Did you ever wonder why primary CNS lymphoma stays restricted to the CNS? Over the years, I have been asked that by several students and trainees, but I could never give a good answer. An article published online in the Journal of Neuropathology and Experimental Neurology on May 3rd points toward an answer. The phenomenon may be related to the unique lymphatic drainage system of the CNS. The brief report, entitled Absence of Lymphatic Vessels in PCNSL May Contribute to Confinement of Tumor Cells to the Central Nervous System, is authored by Martina Deckert and colleagues from the Department of Neuropathology at the University Hospital of Cologne (Germany) and the Institute of Human Genetics at Christian-Albrechts-University Kiel (Germany).

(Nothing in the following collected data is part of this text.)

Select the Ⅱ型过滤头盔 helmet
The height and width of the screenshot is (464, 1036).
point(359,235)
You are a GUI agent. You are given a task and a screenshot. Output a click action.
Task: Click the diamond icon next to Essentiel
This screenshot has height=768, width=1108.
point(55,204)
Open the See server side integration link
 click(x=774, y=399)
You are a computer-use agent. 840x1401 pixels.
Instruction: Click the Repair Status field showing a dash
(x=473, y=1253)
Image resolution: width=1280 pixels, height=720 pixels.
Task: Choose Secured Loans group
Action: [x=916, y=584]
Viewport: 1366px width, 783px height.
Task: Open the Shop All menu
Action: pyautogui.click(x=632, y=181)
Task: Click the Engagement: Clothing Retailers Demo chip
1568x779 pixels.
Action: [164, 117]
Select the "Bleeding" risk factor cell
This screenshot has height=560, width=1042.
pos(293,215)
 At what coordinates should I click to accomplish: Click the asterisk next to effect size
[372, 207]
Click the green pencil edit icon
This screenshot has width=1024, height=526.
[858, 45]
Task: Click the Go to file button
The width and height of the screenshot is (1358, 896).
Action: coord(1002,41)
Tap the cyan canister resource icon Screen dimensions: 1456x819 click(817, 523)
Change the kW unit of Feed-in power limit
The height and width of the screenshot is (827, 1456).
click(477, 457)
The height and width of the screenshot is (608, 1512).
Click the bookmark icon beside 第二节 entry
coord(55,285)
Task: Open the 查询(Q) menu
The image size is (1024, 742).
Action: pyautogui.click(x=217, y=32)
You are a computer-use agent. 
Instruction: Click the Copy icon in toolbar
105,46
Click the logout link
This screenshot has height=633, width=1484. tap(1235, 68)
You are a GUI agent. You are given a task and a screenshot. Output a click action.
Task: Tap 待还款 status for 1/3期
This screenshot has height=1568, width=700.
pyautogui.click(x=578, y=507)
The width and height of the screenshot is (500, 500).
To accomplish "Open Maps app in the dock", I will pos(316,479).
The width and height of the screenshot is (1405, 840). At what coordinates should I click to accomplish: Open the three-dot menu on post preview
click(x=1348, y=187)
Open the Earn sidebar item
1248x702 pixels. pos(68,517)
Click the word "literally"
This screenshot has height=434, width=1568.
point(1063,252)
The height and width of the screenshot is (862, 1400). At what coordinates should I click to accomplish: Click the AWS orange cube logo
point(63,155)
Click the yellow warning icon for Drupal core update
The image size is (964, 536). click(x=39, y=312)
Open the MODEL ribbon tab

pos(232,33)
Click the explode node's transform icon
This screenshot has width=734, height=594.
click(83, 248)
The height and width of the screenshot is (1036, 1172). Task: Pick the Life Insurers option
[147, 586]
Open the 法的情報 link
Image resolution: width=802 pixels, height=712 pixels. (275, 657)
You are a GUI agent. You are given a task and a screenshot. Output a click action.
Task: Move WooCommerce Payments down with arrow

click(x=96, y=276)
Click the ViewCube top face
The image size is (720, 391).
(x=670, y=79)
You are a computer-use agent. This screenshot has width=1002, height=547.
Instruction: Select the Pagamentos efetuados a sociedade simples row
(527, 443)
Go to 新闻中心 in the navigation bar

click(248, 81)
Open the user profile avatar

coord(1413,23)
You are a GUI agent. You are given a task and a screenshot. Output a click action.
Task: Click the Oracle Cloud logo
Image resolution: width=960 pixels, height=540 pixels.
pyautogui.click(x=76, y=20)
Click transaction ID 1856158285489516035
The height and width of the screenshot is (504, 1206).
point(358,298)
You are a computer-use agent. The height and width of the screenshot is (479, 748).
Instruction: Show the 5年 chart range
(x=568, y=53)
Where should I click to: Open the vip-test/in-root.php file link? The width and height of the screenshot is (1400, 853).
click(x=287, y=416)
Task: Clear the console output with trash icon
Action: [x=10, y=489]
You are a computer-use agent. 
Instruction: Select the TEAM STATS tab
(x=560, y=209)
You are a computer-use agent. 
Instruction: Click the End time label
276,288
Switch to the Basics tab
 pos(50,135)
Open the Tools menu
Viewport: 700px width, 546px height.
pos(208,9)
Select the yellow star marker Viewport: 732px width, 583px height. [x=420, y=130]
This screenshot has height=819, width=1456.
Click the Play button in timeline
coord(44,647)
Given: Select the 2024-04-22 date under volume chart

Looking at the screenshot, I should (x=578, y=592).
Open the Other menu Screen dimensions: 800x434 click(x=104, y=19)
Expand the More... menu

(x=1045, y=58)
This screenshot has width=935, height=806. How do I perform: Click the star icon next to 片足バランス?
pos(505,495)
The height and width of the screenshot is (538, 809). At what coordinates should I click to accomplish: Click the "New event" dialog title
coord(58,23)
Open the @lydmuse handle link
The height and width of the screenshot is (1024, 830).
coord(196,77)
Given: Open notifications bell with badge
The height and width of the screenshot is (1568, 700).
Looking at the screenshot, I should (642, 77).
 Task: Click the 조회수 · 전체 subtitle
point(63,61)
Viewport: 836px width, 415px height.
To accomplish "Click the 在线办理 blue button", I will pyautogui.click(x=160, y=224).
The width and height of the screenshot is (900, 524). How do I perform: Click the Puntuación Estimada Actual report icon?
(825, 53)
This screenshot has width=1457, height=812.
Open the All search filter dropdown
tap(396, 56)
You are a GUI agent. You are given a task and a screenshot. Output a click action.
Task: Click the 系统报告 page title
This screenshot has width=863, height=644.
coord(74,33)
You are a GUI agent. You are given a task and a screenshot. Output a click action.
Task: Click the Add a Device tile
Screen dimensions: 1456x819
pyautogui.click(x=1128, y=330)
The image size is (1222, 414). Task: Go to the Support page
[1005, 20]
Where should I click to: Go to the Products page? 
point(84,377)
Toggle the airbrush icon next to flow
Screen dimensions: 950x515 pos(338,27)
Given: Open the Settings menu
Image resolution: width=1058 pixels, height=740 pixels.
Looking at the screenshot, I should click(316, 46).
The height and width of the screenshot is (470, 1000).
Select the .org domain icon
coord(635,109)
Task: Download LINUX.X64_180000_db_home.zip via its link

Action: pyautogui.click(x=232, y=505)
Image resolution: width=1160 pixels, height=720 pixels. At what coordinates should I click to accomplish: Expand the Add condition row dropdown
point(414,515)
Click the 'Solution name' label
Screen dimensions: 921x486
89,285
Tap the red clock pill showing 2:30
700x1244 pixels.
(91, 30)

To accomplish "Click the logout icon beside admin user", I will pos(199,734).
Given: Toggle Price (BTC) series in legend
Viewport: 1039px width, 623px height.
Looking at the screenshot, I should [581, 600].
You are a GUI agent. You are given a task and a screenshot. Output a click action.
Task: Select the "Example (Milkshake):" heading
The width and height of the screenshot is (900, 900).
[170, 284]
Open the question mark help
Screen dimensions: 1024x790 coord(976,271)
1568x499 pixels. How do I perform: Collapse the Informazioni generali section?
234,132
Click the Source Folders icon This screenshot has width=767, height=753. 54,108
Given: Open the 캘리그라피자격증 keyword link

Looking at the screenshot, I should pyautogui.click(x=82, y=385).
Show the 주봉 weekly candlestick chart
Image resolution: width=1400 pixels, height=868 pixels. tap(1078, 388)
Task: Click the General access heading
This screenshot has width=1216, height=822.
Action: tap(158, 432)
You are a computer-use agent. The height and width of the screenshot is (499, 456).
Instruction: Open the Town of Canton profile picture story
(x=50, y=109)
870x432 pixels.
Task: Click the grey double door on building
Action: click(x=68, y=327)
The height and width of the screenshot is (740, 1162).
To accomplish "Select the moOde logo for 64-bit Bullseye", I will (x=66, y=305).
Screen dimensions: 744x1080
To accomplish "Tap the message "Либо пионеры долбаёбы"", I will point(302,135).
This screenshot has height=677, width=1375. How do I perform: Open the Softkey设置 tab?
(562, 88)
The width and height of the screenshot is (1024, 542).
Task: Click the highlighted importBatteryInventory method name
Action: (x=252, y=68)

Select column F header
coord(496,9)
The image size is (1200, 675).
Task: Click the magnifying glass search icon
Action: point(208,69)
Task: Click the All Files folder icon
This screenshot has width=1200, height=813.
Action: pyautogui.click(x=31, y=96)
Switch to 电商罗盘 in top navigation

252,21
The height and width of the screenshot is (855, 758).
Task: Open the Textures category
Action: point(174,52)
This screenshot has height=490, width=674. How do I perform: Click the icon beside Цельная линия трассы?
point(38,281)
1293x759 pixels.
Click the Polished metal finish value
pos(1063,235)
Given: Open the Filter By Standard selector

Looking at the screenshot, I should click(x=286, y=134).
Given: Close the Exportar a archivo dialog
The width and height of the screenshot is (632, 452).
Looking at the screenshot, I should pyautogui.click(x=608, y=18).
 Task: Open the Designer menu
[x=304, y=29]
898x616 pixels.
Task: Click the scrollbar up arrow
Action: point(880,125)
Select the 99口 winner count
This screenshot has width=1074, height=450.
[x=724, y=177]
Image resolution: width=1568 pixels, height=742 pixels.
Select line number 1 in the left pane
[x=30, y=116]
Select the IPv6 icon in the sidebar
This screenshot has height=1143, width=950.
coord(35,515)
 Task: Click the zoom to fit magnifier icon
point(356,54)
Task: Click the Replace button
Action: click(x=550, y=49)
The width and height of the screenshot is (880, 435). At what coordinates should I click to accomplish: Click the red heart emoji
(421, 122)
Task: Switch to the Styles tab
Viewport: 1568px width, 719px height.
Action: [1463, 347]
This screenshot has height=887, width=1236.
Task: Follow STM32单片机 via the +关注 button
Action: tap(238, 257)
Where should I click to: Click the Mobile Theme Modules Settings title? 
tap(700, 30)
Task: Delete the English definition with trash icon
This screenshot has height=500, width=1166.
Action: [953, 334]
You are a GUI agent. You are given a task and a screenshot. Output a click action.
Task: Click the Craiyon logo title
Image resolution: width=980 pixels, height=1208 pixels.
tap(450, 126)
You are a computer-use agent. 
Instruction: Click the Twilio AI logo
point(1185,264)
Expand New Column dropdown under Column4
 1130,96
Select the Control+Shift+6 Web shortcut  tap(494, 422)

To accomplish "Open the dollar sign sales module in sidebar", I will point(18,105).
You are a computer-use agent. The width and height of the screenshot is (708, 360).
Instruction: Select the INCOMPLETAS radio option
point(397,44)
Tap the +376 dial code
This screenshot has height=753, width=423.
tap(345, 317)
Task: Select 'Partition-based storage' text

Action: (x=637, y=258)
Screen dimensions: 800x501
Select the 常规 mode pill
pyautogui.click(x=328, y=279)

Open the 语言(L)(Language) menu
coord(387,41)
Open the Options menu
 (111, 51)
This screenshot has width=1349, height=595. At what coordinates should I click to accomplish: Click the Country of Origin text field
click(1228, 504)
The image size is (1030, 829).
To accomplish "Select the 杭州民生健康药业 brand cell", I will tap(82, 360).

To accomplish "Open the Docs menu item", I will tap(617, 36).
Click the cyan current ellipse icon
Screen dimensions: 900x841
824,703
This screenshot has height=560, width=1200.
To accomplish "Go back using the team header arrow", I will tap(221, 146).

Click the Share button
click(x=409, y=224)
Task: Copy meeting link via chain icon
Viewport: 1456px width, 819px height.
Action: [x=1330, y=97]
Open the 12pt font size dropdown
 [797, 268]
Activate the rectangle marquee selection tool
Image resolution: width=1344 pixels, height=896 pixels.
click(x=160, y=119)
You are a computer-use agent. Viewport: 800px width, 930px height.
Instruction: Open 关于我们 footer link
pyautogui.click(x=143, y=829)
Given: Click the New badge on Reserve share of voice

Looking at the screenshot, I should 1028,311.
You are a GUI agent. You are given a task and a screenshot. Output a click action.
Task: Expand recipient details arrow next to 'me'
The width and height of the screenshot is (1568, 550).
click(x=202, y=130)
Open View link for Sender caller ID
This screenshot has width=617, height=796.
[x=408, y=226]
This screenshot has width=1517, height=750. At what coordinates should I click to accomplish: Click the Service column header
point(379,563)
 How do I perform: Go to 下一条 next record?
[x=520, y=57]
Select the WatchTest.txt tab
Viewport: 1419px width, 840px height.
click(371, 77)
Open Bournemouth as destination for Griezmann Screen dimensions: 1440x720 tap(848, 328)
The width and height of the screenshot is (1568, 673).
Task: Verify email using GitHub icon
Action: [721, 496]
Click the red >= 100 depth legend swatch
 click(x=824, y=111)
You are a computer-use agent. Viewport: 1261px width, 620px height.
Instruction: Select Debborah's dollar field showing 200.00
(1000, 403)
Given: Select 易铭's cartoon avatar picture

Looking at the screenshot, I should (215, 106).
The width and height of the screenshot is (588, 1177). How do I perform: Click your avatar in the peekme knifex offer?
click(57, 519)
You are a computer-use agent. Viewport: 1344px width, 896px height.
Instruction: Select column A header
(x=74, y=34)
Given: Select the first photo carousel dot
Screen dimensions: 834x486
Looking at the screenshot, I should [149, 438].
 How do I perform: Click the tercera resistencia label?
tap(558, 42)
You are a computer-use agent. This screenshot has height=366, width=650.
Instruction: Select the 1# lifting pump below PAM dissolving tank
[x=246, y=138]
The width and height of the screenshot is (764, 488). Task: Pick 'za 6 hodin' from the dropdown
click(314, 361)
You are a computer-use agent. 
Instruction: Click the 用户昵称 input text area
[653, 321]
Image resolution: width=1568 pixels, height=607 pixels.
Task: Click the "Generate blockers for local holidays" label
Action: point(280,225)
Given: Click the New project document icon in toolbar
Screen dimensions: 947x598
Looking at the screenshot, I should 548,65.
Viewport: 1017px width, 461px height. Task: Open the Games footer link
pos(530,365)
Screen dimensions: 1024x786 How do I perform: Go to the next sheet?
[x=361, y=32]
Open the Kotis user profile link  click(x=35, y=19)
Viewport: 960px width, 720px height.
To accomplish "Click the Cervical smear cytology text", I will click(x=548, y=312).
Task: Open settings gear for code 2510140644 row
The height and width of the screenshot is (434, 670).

Deckert and colleagues investigated PCNSL for the presence of lymphatic vessels using immunohistochemistry for Lyve-1, podoplanin, and Prox-1 expression in a series of 20 intraparenchymal PCNSL biopsies in comparison with 8 dural/meningeal-based foci of systemic diffuse large B-cell lymphoma (DLBCL) as well as 20 glioblastomas lacking any contact with the meninges.

Absence of lymphatic vessels in PCNSL demonstrated by
negative Prox-1 staining
(inset: human tonsils serve as positive control) 
All PCNSLs and glioblastomas investigated lacked lymphatic vessels as evidenced by absence of immunohistochmemical lymphatic vessel markers. However, dural/meningeal DLBCL foci harbored lymphatic vessels that expressed Lyve-1 (3/8 tumors), podoplanin (5/8 tumors), and Prox-1 (5/8
tumors) in areas where the tumors had invaded the fibrous tissue of the dura. Taken together, the immunohistochemical panel demonstrated lymphatic vessels in 7 out of 8 (87.5%) of the DLBCLs investigated.

The authors note that although cerebrospinal fluid drains to lymph nodes through a variety of routes, these passages are presumably too small to allow passage of large neoplastic lymphocytes.

This report leaves one glaring question unanswered: If one investigated glioblastomas that did have contact with the dura/meninges, would those show evidence of lymphatic vessels? If so, why do those glioblastomas not metastatize to areas outside the CNS?